[[ Material for this exercise open ]]

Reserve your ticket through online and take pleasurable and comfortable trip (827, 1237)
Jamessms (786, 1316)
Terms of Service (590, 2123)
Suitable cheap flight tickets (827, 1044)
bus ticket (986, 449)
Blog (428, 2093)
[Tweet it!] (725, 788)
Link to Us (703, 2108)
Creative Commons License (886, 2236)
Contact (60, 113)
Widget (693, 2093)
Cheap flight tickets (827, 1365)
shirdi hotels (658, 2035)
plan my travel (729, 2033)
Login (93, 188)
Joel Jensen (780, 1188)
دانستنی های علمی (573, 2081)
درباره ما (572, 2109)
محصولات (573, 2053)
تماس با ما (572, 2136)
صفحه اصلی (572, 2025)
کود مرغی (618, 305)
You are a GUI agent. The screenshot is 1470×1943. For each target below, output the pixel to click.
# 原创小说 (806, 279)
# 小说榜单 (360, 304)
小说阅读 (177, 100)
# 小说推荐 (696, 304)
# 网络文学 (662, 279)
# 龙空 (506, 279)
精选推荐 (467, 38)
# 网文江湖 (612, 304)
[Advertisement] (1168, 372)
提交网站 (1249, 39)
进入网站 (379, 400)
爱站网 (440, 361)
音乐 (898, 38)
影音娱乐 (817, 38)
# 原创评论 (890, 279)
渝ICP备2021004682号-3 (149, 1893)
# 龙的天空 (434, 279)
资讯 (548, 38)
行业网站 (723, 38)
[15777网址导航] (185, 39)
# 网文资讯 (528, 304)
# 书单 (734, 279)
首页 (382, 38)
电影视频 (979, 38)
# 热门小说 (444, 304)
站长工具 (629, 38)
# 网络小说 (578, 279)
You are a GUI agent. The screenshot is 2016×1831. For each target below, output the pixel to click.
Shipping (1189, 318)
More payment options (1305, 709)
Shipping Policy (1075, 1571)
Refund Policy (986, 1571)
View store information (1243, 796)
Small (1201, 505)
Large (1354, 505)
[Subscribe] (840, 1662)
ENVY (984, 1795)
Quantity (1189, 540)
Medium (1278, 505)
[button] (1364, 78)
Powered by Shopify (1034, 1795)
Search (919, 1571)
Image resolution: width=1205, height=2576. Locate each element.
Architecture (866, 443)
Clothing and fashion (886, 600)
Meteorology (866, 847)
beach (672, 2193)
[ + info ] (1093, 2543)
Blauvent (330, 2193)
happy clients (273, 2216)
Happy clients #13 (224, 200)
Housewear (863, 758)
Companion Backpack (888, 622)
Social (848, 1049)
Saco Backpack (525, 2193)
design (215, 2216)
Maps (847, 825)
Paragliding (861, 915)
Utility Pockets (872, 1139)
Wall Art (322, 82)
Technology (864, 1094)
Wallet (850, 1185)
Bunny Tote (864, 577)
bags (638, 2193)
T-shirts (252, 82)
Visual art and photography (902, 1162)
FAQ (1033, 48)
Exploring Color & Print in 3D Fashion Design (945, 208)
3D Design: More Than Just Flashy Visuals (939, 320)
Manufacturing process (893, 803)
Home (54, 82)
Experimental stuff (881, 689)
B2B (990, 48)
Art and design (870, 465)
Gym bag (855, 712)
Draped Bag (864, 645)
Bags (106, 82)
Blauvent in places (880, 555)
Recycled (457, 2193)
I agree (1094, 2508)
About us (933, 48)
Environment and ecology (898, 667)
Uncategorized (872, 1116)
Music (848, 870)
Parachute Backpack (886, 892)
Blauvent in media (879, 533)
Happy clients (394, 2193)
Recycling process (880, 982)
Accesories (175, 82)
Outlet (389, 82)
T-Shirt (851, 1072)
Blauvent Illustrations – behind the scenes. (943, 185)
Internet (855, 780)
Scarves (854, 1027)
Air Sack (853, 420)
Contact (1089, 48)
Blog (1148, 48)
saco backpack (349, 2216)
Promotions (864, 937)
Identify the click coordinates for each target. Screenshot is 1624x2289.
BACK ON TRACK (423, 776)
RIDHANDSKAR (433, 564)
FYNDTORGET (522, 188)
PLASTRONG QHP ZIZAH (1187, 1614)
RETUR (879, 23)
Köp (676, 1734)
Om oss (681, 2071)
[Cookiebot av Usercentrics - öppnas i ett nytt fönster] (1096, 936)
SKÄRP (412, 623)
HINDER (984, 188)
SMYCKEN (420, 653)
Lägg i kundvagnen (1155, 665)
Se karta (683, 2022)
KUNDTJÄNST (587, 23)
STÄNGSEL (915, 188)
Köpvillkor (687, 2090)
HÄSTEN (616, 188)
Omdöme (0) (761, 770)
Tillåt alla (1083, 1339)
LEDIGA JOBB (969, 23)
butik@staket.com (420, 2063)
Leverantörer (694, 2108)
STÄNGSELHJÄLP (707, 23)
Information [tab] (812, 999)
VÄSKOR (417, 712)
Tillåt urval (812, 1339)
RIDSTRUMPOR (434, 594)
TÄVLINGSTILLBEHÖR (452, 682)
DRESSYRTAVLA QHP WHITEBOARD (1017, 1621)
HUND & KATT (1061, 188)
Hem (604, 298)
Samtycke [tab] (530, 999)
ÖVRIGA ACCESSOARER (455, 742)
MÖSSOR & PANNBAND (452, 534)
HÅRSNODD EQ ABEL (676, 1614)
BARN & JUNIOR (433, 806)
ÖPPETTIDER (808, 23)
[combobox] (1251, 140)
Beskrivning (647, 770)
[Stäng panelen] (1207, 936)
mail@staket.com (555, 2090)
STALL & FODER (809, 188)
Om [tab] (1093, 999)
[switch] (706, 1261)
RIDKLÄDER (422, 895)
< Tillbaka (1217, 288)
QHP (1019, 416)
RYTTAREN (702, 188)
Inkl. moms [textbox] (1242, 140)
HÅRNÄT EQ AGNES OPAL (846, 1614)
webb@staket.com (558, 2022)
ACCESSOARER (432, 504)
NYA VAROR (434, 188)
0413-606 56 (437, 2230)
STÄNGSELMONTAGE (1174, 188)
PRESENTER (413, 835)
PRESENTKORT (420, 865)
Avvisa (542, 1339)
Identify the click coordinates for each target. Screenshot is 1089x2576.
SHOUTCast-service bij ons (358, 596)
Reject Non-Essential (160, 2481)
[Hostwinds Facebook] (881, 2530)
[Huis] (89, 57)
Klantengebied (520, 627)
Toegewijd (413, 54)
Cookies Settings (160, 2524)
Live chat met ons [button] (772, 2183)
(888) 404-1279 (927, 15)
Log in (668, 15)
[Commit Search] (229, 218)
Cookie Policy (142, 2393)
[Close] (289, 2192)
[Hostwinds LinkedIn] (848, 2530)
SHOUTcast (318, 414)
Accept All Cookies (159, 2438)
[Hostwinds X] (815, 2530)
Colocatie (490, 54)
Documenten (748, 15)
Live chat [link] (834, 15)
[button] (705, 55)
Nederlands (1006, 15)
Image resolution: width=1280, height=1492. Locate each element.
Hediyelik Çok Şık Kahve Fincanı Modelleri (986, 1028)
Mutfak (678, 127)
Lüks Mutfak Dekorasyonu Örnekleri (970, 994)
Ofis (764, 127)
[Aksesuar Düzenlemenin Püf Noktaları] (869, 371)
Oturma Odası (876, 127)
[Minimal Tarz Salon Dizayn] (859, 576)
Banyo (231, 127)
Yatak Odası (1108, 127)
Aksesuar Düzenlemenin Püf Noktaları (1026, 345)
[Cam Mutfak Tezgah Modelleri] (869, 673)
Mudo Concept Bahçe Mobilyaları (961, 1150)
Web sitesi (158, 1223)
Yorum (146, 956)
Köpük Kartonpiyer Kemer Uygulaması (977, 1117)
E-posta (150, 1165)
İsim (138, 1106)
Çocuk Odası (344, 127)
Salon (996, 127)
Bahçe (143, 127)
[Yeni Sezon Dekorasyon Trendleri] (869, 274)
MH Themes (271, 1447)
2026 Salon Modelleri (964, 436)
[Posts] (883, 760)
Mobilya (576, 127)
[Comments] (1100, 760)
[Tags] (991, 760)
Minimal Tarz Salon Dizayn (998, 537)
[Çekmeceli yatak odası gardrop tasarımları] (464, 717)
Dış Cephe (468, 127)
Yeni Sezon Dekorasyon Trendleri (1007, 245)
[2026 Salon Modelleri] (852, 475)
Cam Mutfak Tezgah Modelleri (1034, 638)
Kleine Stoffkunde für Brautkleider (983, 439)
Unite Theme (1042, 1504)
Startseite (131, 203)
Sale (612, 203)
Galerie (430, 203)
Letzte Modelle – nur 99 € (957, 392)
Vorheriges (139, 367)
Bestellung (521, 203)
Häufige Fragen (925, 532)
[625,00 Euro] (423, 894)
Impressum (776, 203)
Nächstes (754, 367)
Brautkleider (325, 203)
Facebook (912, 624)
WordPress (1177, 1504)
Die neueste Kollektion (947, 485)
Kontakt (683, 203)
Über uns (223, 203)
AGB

[[ Material for this exercise closed ]]

◆ About this task ◆
Please return exactly the lines from the opening line of the data above through the line with "Contact (60, 113)", both included and nothing else.

◆ Response ◆
Reserve your ticket through online and take pleasurable and comfortable trip (827, 1237)
Jamessms (786, 1316)
Terms of Service (590, 2123)
Suitable cheap flight tickets (827, 1044)
bus ticket (986, 449)
Blog (428, 2093)
[Tweet it!] (725, 788)
Link to Us (703, 2108)
Creative Commons License (886, 2236)
Contact (60, 113)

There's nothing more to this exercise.